FIG. 1. — Principal component analysis of transcriptional profiles of CD4 T cells from elite controllers, HIV-1-negative persons, and ART-treated individuals, using unfiltered data from all transcripts included in the microarray.

FIG. 2. — Clustering analysis of the differentially expressed genes in CD4 T cells from elite controllers, HIV-1-negative persons, and ART-treated individuals. This analysis was performed using all transcripts expressed differently in HIV-1-negative persons and ART-treated individuals. Replicate samples were included into this figure for the sole purpose of highlighting the high reproducibility of microarray data; calculations of differentially expressed genes were performed using the average of two replicate samples (rep1 and rep2). Elite controllers EC 1 to EC 12 were studied. Neg, negative.

We subsequently attempted to determine whether these different transcriptional gene profiles in elite controllers were correlated with specific clinical, immunological, or immunogenetic characteristics of the respective patient subgroups. We observed that CD4 T cell counts in elite controllers clustering with HIV-1-negative persons were significantly higher than the counts in the alternative group of elite controllers (mean [median] absolute counts, 1,148/μl [1,172/μl] versus 629/μl [800/μl], P = 0.01; mean [median] relative counts, 50.7% [51.5%] versus 39.2% [45.75%], P = 0.05). Elite controllers whose transcriptional CD4 T cell profiles clustered with those of HIV-1-negative persons had a smaller magnitude of HIV-1-specific CD8 T cell responses than the remaining elite controllers (mean [median] of 3,820 [3,850] spot-forming cells versus 8,892 [9,177] spot-forming cells, P = 0.03), as determined by comprehensive screening using gamma interferon enzyme-linked immunospot (ELISPOT) assays and a library of overlapping HIV-1 peptides spanning the entire HIV-1 proteome using a method described in our prior work (17). Finally, we were able to analyze the plasma viremia of 10 elite controllers (7 patients whose transcriptional profiles clustered with those of HAART-treated patients and 3 patients whose profiles clustered with those of HIV-1-negative persons) for whom sufficient material was available, using an ultrasensitive single-digit PCR protocol described elsewhere (23). This analysis demonstrated lower HIV-1 copy numbers in the plasma of elite controllers whose gene expression profiles clustered with those of HIV-1-negative persons compared to the remaining elite controllers (mean [median] of 1.16 [0.3] copies/ml versus 9.69 [3.38] copies/ml), although differences were not significant in this small patient population (P = 0.24). There were also no differences between the two subgroups of elite controllers in terms of allele frequencies for HLA-B57 (P = 0.4) or HLA-B27 (P = 0.42), duration of known HIV-1 infection (P = 0.5), or the frequency of CCR5 Δ32 alleles (P = 0.6).

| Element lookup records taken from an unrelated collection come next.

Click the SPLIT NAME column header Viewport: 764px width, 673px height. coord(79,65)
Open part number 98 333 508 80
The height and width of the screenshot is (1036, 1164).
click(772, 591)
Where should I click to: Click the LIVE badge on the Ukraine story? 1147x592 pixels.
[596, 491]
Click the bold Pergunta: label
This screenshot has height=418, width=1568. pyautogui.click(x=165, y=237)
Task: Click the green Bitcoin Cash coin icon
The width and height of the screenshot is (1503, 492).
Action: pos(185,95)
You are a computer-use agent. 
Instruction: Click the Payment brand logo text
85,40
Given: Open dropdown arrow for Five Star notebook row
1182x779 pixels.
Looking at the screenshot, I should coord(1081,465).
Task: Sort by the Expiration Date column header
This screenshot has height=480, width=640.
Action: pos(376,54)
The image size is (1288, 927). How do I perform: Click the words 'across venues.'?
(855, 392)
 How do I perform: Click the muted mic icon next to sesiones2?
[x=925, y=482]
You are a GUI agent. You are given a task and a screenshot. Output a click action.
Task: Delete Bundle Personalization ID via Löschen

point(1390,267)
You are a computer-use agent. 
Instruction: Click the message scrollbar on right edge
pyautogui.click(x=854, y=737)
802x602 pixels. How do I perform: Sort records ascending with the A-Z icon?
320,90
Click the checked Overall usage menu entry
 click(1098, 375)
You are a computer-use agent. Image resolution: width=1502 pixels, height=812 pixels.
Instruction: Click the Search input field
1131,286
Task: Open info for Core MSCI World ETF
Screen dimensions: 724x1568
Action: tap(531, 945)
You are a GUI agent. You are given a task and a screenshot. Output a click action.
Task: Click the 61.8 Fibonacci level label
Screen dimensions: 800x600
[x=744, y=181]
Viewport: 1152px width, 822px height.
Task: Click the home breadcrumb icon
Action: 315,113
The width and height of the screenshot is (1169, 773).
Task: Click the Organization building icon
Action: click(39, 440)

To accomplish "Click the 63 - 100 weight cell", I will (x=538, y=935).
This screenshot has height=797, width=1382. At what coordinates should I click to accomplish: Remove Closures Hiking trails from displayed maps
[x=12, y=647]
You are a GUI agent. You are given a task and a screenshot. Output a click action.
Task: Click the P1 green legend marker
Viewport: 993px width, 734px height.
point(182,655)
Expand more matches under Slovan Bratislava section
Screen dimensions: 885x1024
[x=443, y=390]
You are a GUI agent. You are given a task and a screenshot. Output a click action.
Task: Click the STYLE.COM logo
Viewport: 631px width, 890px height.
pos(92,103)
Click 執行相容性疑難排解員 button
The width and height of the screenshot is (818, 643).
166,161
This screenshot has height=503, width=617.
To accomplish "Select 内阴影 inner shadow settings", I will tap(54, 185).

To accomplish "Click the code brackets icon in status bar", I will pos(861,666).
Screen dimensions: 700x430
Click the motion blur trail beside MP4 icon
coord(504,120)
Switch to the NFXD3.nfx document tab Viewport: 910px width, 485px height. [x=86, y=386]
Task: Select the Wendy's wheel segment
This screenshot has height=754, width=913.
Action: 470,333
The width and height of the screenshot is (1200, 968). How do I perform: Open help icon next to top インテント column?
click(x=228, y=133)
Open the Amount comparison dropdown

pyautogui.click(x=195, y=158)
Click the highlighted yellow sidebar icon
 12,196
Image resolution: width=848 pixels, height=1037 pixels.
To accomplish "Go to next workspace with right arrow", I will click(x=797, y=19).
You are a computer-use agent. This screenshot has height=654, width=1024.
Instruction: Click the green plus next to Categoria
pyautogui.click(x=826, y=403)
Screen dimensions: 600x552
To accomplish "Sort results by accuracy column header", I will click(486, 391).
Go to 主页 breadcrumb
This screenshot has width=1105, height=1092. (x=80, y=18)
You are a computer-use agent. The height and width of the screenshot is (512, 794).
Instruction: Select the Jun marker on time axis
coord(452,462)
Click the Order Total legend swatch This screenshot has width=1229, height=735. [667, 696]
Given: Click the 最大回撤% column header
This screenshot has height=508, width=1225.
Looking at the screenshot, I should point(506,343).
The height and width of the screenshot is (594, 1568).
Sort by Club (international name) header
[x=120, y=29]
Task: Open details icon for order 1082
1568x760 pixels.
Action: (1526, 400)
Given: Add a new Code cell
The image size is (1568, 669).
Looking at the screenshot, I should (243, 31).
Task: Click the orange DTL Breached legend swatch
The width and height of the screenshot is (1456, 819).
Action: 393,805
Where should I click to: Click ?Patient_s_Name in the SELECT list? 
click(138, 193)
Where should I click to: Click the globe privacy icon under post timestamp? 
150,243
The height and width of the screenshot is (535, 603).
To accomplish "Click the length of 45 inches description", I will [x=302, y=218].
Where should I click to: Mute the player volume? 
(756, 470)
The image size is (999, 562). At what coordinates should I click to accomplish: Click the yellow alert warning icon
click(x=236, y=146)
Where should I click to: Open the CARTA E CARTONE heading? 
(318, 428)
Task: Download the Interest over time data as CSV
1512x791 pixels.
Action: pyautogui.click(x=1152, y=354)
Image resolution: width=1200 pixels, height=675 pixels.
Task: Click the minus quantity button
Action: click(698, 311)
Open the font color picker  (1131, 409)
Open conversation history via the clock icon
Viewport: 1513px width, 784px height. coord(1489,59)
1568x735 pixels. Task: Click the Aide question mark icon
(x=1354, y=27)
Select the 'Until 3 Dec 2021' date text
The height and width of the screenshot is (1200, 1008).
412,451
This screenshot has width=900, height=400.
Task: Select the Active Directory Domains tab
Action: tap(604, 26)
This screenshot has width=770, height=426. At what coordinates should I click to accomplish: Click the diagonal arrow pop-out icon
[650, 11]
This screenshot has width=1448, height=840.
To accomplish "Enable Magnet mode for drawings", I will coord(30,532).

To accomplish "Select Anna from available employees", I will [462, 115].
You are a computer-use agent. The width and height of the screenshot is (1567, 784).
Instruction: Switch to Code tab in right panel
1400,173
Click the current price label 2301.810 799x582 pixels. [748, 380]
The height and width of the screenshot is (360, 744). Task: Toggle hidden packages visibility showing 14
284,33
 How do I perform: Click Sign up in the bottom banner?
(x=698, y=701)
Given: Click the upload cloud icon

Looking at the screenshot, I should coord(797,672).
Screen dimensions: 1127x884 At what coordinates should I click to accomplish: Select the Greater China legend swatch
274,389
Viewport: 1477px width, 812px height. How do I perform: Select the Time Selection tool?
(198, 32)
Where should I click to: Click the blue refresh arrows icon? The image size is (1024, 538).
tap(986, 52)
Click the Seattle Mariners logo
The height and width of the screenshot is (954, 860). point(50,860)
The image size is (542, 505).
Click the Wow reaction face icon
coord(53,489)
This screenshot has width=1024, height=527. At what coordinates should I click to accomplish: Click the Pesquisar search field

Elite controllers are defined as a group of HIV-1-infected patients with undetectable viremia in the absence of antiretroviral therapy, but it is now well recognized that their clinical and immunological properties may be quite heterogeneous. For instance, in some of these patients, a progressive decline of CD4 T cells, sometimes to a level of <200/μl, or other AIDS-defining clinical events have been observed (11, 24), requiring initiation of antiretroviral therapy (29) despite undetectable viral loads. Here, we have analyzed an unselected cohort of elite controllers who all had stable CD4 T cell counts within normal limits for >10 years and who did not show any clinical signs of HIV-1 disease progression. For these patients, who all phenotypically and clinically resemble healthy individuals, the transcriptional profiling approach showed that at the level of CD4 T cell gene expression signatures, most elite controllers behave similar to ART-treated patients, specifically with regard to expression of gene transcripts involved in immune activation. It will be important to determine whether these elite controllers whose transcriptional profiles resemble those of ART-treated patients are prone to experience typical complications of chronic treated HIV-1 infection, such as an increased risk for cardiovascular comorbidities (10) and an overall life expectancy that is reduced in comparison to HIV-1-negative persons (18).

Interestingly, the transcriptional profiling approach also identified the presence of a small subgroup of HIV-1 elite controllers who in addition to undetectable viral loads maintain high-normal relative and absolute CD4 cell counts and whose transcriptional gene expression profiles in CD4 T cells are indistinguishable from those of HIV-1-negative persons, while being distinct from those of ART-treated patients. Although our observations were made in a relatively small group of patients and have to be confirmed using larger patient populations, they indicate that a subgroup of extremely rare elite controllers exists who appear to be as close as possible to a true “functional cure” of HIV-1 infection and who may be of specific interest for recent efforts in designing strategies leading to a cure of HIV-1 infection (25, 33). The closer investigation of this extremely rare subgroup of untreated HIV-1 patients with spontaneous viral control and a transcriptional gene profile that is indistinguishable from that of HIV-1-negative persons may increase our understanding of how long-term drug-free remissions of HIV-1 infection may be induced in a broader population of HIV-1-infected persons.

Microarray data accession number.

All data were deposited in a public repository (GEO) and can be accessed at http://www.ncbi.nlm.nih.gov/geo (accession no. GSE23879).

Supplementary Material

[Supplemental material]

supp_85_6_3015__index.html^{(1.9KB, html)}

Acknowledgments

This study was supported by the U.S. National Institutes of Health (grant AI078799 to X.G.Y.) and by a Feasibility Grant (to M.L.) of the Harvard University Center for AIDS Research. X.G.Y. and M.L. are both recipients of the Doris Duke Clinical Scientist Development Award. F.V. is supported by a Canadian Institutes of Health Research and a Ragon Institute Fellowship. Work in the laboratory of J.M.-P. was supported by the Spanish AIDS network (RD06/0006) and the Catalan HIV Vaccine Development Program (HIVACAT). A.T. is supported by the Swiss National Science Foundation. Recruitment of study patients was supported by the Bill and Melinda Gates Foundation and the Mark and Lisa Schwartz Foundation.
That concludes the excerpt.